- **YOUR INSTRUCTIONS**
Print the entries verbatim, beginning at the line that contains "Where should I click to: Go" and running through the end of the entries.

─── WORKING DATA ───

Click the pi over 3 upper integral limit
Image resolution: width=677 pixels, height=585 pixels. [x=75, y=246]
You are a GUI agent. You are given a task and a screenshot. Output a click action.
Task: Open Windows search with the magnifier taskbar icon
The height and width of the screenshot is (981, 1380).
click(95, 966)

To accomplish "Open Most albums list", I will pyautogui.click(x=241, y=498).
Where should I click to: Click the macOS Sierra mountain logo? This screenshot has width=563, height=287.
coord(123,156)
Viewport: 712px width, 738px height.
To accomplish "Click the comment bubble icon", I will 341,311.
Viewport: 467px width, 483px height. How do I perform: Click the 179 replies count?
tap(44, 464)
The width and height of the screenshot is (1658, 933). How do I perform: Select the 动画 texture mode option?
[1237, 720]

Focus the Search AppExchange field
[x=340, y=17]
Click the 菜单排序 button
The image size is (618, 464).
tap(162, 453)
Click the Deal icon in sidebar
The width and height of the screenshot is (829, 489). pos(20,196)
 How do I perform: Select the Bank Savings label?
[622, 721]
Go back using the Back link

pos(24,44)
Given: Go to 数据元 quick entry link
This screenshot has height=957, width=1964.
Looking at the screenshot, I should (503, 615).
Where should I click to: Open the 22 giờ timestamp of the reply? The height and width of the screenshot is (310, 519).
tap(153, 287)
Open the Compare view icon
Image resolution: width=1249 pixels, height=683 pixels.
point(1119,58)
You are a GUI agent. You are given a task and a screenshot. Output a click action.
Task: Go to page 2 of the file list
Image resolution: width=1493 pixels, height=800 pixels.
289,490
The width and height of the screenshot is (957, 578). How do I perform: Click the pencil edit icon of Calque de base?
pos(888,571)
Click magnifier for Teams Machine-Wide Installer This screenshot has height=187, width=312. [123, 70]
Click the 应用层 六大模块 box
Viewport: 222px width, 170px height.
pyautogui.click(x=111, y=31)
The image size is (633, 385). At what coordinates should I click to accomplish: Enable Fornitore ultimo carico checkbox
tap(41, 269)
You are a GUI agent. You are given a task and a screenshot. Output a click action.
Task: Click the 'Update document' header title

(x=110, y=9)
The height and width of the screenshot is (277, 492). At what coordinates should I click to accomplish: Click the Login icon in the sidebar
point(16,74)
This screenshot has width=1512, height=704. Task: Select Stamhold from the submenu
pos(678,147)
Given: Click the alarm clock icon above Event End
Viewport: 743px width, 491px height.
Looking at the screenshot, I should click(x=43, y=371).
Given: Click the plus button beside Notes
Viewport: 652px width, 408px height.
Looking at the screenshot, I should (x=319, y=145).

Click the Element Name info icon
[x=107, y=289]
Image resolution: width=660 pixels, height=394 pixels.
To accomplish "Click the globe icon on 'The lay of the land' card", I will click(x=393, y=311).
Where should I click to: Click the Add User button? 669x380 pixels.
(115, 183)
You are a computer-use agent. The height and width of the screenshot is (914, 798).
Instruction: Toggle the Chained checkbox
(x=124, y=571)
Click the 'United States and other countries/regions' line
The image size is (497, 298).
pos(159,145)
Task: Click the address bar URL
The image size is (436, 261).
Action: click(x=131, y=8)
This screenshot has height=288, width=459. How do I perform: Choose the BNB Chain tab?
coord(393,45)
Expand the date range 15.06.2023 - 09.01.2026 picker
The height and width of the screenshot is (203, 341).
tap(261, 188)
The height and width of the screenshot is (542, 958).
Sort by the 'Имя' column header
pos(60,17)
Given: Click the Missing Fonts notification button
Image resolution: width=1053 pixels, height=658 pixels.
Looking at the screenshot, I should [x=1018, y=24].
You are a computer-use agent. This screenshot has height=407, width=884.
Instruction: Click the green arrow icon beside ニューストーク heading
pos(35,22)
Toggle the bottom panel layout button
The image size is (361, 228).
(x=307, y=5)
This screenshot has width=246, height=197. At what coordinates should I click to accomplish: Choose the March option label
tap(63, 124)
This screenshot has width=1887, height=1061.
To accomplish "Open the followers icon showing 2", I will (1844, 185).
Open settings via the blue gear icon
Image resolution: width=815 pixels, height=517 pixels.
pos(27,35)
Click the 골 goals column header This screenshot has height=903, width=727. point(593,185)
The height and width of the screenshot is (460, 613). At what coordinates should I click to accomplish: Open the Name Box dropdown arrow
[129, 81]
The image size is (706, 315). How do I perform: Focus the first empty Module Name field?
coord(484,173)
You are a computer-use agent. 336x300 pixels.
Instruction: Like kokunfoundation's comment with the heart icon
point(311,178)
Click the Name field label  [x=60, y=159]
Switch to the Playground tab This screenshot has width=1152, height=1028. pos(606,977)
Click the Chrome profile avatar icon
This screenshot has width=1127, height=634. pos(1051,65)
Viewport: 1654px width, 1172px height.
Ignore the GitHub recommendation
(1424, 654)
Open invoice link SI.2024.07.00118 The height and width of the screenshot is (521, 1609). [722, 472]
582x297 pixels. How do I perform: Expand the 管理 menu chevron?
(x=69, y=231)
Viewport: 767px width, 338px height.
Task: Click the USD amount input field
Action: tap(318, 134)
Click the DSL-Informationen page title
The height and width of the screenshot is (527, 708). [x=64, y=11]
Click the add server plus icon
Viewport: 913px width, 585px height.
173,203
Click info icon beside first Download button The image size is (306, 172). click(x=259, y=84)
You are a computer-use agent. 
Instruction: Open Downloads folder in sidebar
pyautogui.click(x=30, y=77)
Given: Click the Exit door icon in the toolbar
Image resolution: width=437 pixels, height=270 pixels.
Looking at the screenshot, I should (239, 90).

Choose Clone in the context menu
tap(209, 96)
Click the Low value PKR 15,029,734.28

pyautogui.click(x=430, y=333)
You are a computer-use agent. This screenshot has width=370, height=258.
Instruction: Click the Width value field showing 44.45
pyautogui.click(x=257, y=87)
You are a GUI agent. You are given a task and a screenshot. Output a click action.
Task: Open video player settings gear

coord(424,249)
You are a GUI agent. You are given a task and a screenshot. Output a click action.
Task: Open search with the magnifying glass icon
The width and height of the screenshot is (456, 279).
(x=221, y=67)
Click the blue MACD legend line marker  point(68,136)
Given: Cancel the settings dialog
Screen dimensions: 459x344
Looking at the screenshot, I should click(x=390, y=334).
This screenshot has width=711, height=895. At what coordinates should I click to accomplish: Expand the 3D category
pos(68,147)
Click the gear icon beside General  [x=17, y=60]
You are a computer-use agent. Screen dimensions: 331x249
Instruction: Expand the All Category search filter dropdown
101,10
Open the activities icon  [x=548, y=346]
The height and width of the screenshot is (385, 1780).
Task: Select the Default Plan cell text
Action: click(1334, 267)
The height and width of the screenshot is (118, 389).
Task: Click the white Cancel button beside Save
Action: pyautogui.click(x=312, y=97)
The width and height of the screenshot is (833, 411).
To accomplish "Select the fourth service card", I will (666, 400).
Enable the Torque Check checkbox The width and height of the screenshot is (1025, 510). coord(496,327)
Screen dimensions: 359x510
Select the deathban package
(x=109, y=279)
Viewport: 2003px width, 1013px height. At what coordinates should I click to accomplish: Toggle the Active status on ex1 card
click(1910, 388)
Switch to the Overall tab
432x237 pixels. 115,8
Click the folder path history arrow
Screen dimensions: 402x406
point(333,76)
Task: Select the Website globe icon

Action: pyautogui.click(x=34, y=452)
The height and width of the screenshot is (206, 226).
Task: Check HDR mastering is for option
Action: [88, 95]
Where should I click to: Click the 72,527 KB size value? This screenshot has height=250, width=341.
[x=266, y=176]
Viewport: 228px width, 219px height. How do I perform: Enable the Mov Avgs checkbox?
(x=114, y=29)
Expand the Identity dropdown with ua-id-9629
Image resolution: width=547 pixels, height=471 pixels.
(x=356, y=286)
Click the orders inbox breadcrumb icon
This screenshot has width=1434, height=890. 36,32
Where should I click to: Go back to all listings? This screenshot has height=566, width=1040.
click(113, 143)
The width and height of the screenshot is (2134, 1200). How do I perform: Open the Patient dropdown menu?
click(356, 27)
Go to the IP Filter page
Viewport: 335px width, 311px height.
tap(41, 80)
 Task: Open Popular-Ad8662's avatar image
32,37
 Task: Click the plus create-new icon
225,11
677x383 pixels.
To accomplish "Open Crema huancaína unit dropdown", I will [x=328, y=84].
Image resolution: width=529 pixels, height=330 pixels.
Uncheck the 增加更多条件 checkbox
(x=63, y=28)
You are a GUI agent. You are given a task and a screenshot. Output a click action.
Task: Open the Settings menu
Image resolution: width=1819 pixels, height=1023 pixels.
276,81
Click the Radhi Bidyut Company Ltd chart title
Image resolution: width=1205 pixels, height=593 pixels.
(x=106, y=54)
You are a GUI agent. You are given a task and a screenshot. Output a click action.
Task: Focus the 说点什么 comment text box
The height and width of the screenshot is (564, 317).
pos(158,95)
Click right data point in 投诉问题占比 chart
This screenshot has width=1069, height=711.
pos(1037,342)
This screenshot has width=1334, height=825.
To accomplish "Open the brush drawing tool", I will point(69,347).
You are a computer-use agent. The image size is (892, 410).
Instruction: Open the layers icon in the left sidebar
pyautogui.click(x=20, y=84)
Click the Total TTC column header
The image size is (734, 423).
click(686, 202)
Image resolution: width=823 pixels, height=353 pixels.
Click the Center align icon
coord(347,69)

───

- **RESULT OF THE TASK**
Where should I click to: Go back to all listings? This screenshot has height=566, width=1040.
click(113, 143)
The width and height of the screenshot is (2134, 1200). How do I perform: Open the Patient dropdown menu?
click(356, 27)
Go to the IP Filter page
Viewport: 335px width, 311px height.
tap(41, 80)
 Task: Open Popular-Ad8662's avatar image
32,37
 Task: Click the plus create-new icon
225,11
677x383 pixels.
To accomplish "Open Crema huancaína unit dropdown", I will [x=328, y=84].
Image resolution: width=529 pixels, height=330 pixels.
Uncheck the 增加更多条件 checkbox
(x=63, y=28)
You are a GUI agent. You are given a task and a screenshot. Output a click action.
Task: Open the Settings menu
Image resolution: width=1819 pixels, height=1023 pixels.
276,81
Click the Radhi Bidyut Company Ltd chart title
Image resolution: width=1205 pixels, height=593 pixels.
(x=106, y=54)
You are a GUI agent. You are given a task and a screenshot. Output a click action.
Task: Focus the 说点什么 comment text box
The height and width of the screenshot is (564, 317).
pos(158,95)
Click right data point in 投诉问题占比 chart
This screenshot has width=1069, height=711.
pos(1037,342)
This screenshot has width=1334, height=825.
To accomplish "Open the brush drawing tool", I will point(69,347).
You are a computer-use agent. The image size is (892, 410).
Instruction: Open the layers icon in the left sidebar
pyautogui.click(x=20, y=84)
Click the Total TTC column header
The image size is (734, 423).
click(686, 202)
Image resolution: width=823 pixels, height=353 pixels.
Click the Center align icon
coord(347,69)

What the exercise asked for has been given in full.